PERSPECTIVES → OUTLOOK Issue 949 · February 15, 2023

Getting Judicial Reform Done

The current Israeli legal system is almost entirely the creation of one man, Aharon Barak

Getting Judicial Reform Done

 

Iwould bet that not one in ten of those tens of thousands of Israelis who have taken to the streets in recent weeks to protest Justice Minister Yariv Levin’s proposed judicial reforms has the slightest clue as to the legal and jurisprudential issues involved. And that is even more true of foreign dignitaries, from President Biden to French president Emmanuel Macron, who have urged Prime Minister Binyamin Netanyahu to go slow on judicial reform.

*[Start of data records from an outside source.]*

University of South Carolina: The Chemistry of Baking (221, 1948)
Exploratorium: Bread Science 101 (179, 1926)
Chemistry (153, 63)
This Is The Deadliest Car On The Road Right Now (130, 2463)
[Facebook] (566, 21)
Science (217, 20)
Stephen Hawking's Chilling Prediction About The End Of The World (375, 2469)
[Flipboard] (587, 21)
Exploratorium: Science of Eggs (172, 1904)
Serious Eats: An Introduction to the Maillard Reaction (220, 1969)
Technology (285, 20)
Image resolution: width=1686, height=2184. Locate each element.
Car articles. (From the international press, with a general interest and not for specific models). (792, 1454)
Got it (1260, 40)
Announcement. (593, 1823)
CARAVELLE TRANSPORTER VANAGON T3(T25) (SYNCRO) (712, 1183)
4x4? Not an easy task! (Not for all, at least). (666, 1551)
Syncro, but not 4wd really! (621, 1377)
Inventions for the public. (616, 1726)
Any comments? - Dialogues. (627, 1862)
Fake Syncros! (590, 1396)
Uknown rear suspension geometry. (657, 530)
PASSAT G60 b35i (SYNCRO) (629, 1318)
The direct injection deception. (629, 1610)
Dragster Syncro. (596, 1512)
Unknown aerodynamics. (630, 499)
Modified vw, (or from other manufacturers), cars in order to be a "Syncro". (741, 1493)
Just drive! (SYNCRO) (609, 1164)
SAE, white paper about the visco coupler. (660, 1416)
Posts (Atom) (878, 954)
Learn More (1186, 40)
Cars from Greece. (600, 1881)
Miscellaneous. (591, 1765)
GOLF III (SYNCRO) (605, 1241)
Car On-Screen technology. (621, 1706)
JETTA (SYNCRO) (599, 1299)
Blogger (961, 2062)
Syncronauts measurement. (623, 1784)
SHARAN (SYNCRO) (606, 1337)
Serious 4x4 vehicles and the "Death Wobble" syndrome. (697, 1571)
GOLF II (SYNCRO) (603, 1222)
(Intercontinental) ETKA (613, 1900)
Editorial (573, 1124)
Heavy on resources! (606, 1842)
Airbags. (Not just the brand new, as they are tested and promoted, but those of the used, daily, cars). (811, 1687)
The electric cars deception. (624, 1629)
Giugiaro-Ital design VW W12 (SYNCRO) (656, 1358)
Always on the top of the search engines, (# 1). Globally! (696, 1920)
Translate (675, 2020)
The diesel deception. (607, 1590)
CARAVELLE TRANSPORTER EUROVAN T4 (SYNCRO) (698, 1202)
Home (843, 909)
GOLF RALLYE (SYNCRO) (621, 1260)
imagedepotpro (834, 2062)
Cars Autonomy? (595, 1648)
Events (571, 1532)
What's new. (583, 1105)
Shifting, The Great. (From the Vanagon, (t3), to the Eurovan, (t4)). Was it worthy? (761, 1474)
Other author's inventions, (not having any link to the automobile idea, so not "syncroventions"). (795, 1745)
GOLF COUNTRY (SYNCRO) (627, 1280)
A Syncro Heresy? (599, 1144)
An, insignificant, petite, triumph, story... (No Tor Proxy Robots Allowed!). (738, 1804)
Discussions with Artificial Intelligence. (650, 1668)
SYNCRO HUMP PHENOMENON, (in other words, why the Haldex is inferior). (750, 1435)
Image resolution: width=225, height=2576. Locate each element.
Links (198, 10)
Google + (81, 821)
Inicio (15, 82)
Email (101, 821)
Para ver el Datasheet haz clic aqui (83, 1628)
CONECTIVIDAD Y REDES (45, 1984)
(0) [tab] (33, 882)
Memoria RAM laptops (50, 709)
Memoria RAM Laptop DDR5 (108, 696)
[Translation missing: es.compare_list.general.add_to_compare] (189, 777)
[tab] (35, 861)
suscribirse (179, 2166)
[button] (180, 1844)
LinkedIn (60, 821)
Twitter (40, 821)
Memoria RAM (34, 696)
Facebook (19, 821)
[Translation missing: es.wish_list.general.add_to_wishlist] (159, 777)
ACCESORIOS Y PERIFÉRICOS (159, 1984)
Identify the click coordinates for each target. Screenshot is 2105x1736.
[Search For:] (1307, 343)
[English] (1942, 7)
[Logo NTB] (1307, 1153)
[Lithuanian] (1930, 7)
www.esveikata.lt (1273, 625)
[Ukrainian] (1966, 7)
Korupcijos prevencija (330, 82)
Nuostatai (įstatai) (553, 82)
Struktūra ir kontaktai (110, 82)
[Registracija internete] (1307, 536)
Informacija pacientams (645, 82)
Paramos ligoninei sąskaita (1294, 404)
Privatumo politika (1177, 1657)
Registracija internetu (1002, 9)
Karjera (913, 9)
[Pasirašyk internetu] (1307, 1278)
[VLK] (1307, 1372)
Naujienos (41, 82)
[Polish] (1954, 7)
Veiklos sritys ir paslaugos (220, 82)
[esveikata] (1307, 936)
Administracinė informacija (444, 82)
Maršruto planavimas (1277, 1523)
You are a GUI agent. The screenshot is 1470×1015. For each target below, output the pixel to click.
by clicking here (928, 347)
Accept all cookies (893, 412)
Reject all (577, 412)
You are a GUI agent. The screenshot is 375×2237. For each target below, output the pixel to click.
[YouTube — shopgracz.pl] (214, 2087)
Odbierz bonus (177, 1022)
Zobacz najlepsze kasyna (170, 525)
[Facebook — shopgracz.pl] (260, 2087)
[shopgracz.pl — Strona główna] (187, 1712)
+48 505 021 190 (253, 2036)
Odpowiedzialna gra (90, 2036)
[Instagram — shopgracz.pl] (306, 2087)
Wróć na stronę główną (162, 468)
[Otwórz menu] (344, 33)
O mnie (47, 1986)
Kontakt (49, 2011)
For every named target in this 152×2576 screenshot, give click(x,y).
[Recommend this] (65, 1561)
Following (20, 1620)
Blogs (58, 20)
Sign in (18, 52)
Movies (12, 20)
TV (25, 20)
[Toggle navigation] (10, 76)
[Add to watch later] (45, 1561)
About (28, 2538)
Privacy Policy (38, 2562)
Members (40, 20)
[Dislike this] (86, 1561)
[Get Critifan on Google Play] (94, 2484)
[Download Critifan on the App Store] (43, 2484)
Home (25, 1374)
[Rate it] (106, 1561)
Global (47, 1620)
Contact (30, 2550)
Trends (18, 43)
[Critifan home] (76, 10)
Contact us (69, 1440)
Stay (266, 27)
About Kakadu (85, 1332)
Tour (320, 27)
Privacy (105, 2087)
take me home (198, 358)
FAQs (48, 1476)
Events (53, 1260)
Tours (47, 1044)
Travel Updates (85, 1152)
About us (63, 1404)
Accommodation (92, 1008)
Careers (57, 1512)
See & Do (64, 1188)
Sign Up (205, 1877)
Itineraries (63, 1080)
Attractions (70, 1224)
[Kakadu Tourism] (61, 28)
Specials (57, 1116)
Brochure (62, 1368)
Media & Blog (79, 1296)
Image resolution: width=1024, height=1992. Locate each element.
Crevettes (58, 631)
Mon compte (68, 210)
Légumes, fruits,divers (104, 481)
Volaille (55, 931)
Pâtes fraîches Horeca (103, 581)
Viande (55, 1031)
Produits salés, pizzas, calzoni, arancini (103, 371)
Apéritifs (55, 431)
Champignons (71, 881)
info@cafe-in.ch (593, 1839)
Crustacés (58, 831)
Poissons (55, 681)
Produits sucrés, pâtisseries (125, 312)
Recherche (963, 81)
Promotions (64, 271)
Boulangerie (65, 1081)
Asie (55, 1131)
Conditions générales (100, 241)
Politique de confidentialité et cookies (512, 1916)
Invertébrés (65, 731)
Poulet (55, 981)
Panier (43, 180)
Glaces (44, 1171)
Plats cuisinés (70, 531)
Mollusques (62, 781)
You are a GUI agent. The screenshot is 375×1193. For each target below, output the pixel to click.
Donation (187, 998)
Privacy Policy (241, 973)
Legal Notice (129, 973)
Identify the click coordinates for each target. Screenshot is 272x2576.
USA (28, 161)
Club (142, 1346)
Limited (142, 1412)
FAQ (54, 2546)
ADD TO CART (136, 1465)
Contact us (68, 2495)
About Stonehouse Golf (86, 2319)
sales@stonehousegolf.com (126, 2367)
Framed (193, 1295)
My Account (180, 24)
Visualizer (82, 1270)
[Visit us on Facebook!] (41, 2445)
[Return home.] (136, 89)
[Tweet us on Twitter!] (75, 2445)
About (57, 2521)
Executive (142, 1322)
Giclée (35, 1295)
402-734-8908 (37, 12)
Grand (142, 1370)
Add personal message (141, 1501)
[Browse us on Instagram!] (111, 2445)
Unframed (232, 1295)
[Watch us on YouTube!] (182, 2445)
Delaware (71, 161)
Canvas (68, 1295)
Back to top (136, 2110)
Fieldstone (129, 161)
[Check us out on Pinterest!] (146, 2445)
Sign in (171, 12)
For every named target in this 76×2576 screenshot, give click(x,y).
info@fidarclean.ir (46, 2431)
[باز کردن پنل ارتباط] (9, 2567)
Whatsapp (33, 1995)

No high court in the world has arrogated to itself anything like the power that the Israeli High Court claims. It functions as a super-ombudsman over the government, and at times as a super-legislature. Nearly thirty years ago, Maariv editor Shmuel Schnitzer wrote of the Court, “Elections have become a mere formality. Learned men of elevated principles have emptied democracy of any meaning.”

The “constitutional revolution” that Justice Aharon Barak declared in 1992, said former minister and Israel Prize laureate in law Amnon Rubenstein, caused Israel’s High Court to be viewed as the most activist supreme court in the world: “[I]n many respects, the High Court under Barak has become an alternate government.”

Rubenstein, incidentally, was a member of Meretz.

The High Court — usually in the form of three- or five-judge panels — exercises original jurisdiction over thousands of challenges to government actions per year. Those cases typically arrive on the High Court’s desk with no lower court proceedings or fact-finding. And that does not even include the many rulings of the attorney general, acting as the High Court’s eyes and ears in the government, to prevent government actions before they can even be challenged.